10.5 Entire Agreement; Modifications
This Agreement, which includes the order forms, exhibits and schedules attached to these Terms, constitute the entire Agreement of the parties with respect to the subject matter hereof, supersedes any and all existing agreements relating to the subject matter hereof, and may not be modified or amended except by a written instrument signed by both parties. No failure or delay in exercising any right, power or remedy under the Agreement shall operate as a waiver thereof, nor shall any single or partial exercise of any right under this Agreement preclude any other or further exercise thereof or the exercise of any other right.
All notices to be given or otherwise made to a party shall be in writing, delivered by hand in person, by electronic transmission with delivery confirmation, by express overnight courier service, or by facsimile transmission (in each instance with a confirming copy sent by U.S. Mail, registered or certified, return receipt requested), or by registered or certified mail, postage pre-paid return receipt requested, addressed to such party at the address set forth in this Section 10.6. All such notices provided in accordance with this section shall be deemed delivered upon the earlier of actual delivery, or three (3) days after deposit in the mail or with a courier.
If to Prefect:
Prefect Technologies, Inc.
1301 K St NW
Washington DC 20005
If any provision of this Agreement shall be held to be illegal, invalid or unenforceable, such illegality, invalidity or unenforceability shall apply only to such provision and shall not in any manner affect or render illegal, invalid or unenforceable any other provision of this Agreement, and this Agreement shall be reformed, construed and enforced to the fullest extent as if any such illegal, invalid or unenforceable provision were not contained herein.
Prefect is permitted to include Client in any lists of customers it makes available, including over the Internet, as well as in any promotional literature or advertising.

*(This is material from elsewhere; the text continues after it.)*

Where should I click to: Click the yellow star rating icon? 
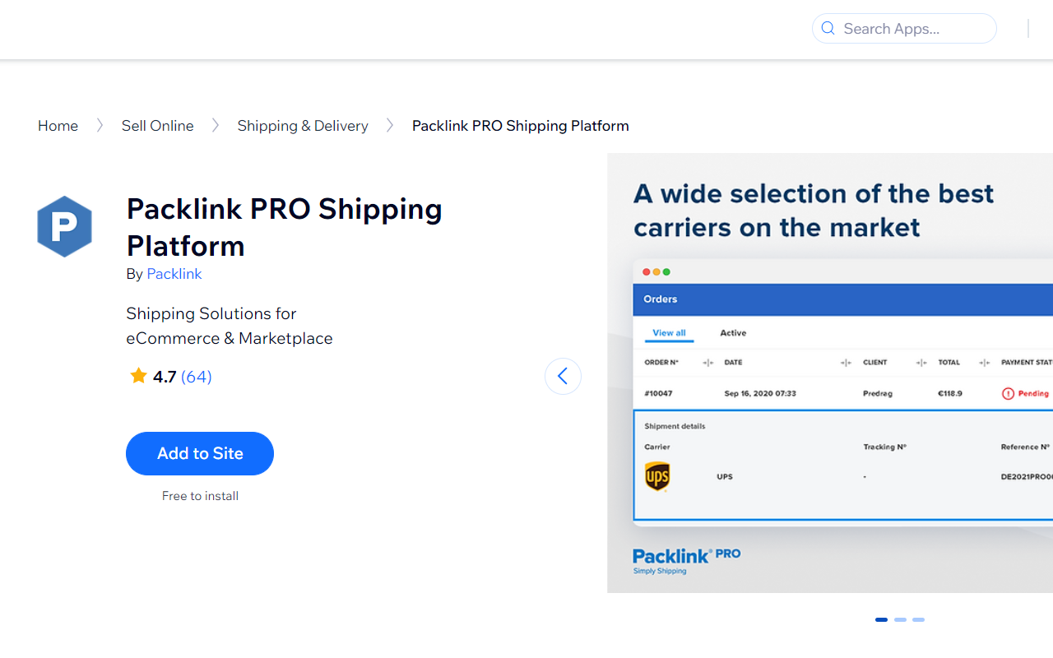[x=138, y=375]
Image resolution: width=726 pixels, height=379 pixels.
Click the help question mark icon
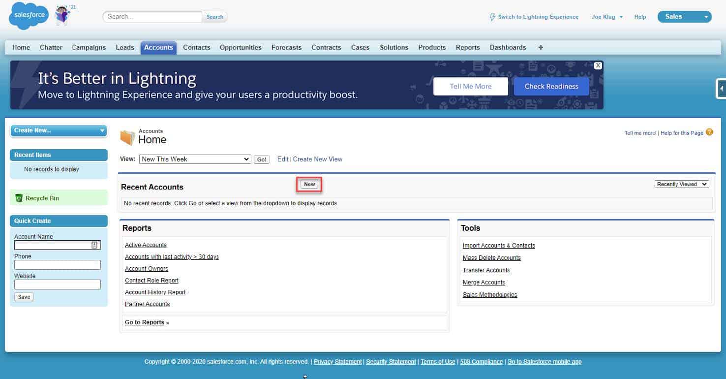(x=709, y=132)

In addition, Prefect shall have the right to refer to Client as a customer during the Term or any Renewal Term of this Agreement and may make use of Client’s name and logos in marketing. Client further agrees to include in all of its promotional literature and other advertising in which the capabilities of the Software are explicitly or implicitly mentioned or referred to a phrase indicating that the Software is a proprietary product of Prefect. Client is permitted to include the Prefect name and any logos for use in a press release announcing this Agreement or the relationship between the Parties.

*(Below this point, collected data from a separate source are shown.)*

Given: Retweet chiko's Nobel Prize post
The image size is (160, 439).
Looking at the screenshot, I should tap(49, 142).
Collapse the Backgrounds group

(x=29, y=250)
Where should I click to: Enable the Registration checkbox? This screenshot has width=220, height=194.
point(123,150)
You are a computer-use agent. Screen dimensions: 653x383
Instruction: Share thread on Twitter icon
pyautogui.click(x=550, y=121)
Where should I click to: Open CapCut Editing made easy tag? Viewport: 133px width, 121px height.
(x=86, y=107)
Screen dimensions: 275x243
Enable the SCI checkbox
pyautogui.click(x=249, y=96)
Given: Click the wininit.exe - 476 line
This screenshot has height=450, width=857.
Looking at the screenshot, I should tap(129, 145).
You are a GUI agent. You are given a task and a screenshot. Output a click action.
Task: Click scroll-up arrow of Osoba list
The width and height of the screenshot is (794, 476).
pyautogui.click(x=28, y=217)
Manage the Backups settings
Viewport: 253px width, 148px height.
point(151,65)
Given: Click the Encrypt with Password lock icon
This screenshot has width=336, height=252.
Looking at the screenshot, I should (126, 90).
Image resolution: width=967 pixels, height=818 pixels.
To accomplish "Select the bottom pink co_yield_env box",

Client shall not have any right to use the trademarks, logos or other Intellectual Property Rights of Prefect outside of the rights explicitly granted by way of this Agreement.
This Agreement may be executed in counterparts, each of which shall be deemed an original, but together shall constitute one and the same instrument.

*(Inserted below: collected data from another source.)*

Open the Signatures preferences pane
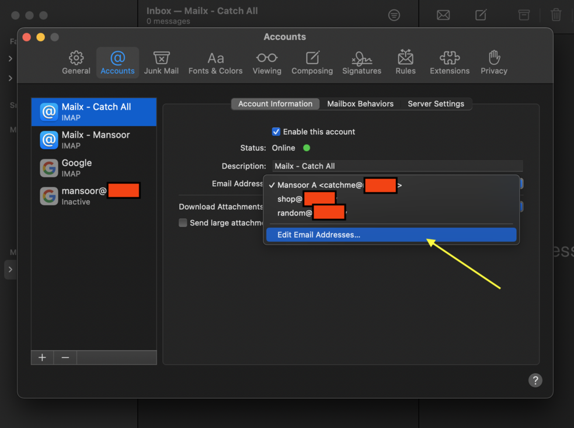This screenshot has height=428, width=574. click(361, 62)
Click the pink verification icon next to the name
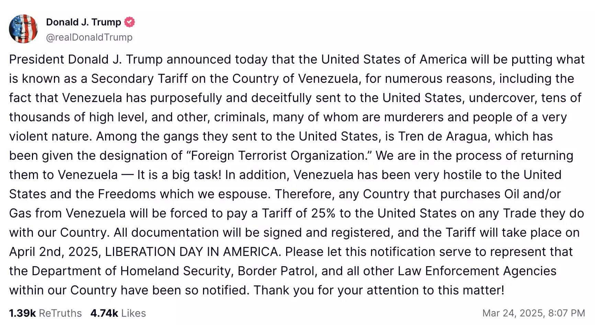 pos(129,22)
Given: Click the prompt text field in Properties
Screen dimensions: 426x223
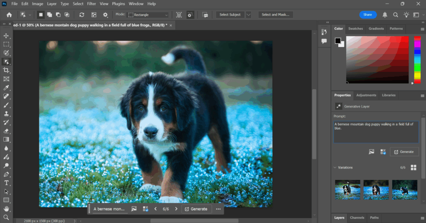Looking at the screenshot, I should pyautogui.click(x=376, y=132).
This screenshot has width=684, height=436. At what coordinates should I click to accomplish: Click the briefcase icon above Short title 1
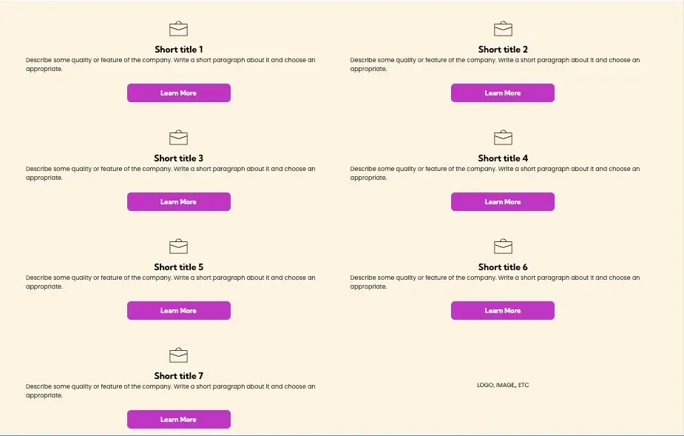pyautogui.click(x=178, y=29)
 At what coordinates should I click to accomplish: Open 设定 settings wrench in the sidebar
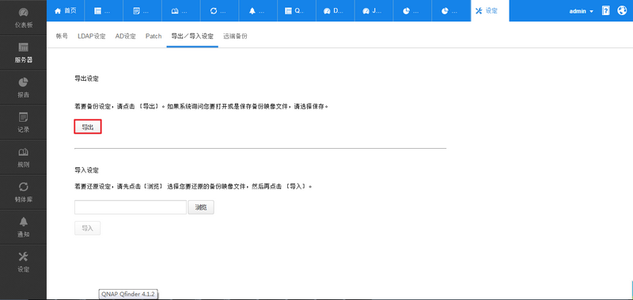click(24, 262)
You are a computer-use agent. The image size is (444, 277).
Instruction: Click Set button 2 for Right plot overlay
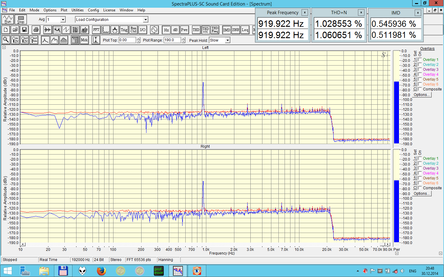tap(415, 163)
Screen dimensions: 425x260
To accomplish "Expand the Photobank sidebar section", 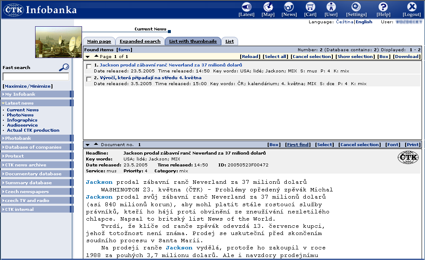I will (x=18, y=138).
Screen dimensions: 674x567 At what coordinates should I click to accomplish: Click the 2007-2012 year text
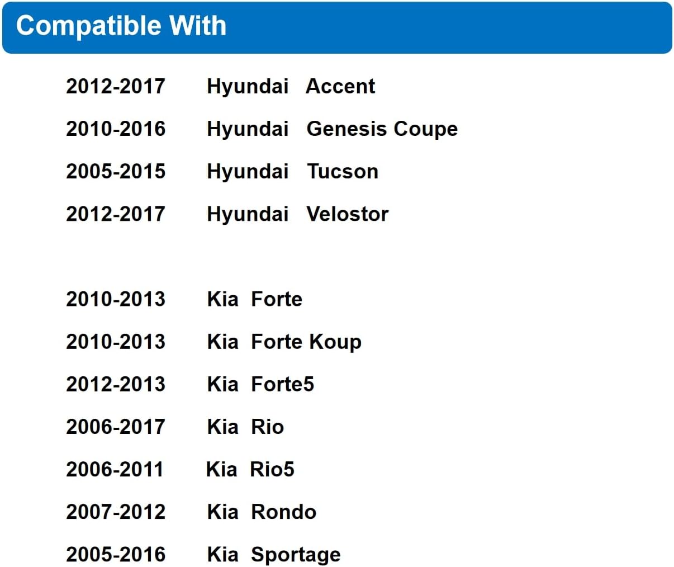point(116,512)
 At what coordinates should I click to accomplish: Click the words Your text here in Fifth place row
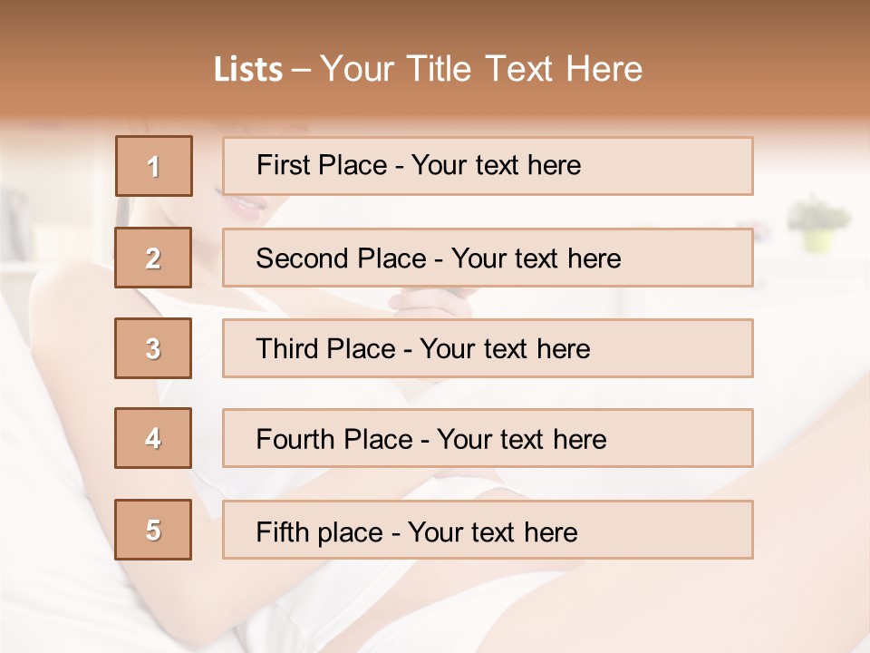[492, 531]
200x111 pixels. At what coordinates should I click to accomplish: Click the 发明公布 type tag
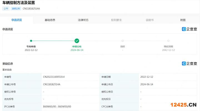[16, 9]
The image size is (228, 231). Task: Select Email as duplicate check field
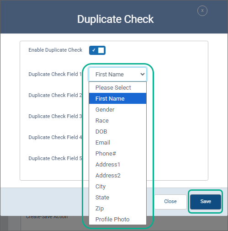tap(117, 142)
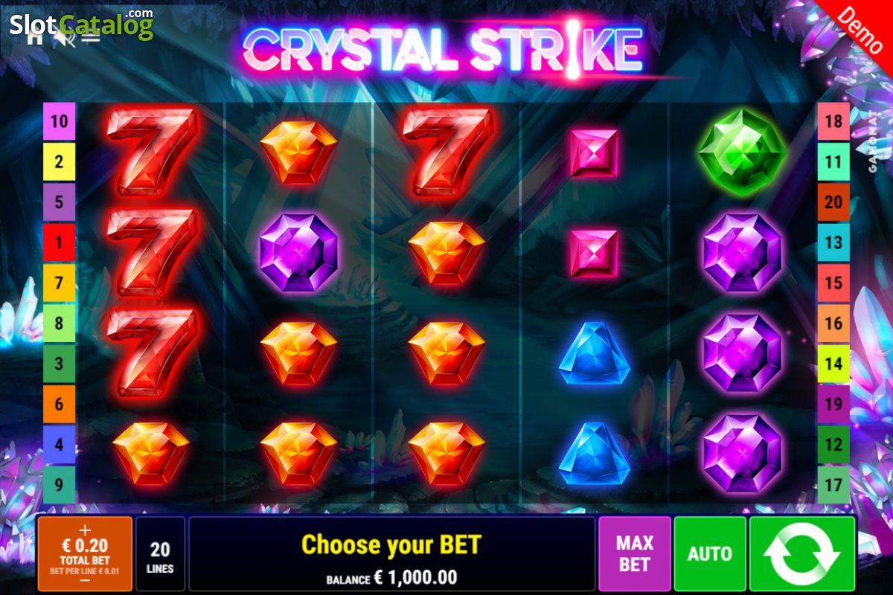Increase total bet with plus sign
893x595 pixels.
85,530
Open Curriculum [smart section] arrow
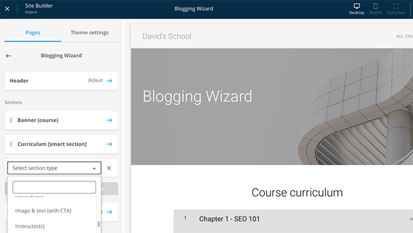 point(109,144)
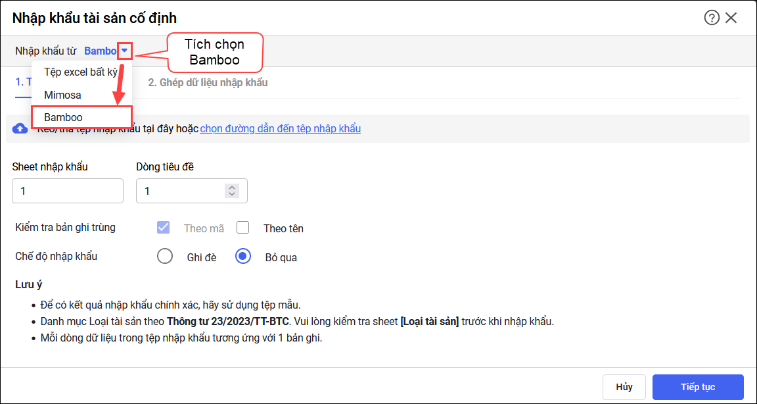This screenshot has height=404, width=757.
Task: Click the selected 'Bambo' source label
Action: click(100, 51)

10.10 Independent Contractors
This Agreement shall create an independent contractor relationship between Prefect and Client. Neither party shall have any authority to act in any way as a representative or agent of the other, or to bind the other to any third party, except as specifically set forth herein, and the parties shall not be deemed to be partners, joint ventures or the like by virtue of the provisions hereof.
The headings preceding the various paragraphs and subparagraphs of this Agreement are intended solely for the convenience of the parties and shall not be deemed relevant in the construction of this Agreement or its terms.
The obligations under Sections 3, 5, 6, 7.4, 8.6, 8.7, 9, and 10, as well as any other provision that by its nature is intended to survive, shall survive the termination or expiration of this Agreement.
EACH PARTY ACKNOWLEDGES THAT IT HAS READ THIS AGREEMENT, UNDERSTANDS IT, AND AGREES TO BE BOUND BY ITS TERMS AND CONDITIONS.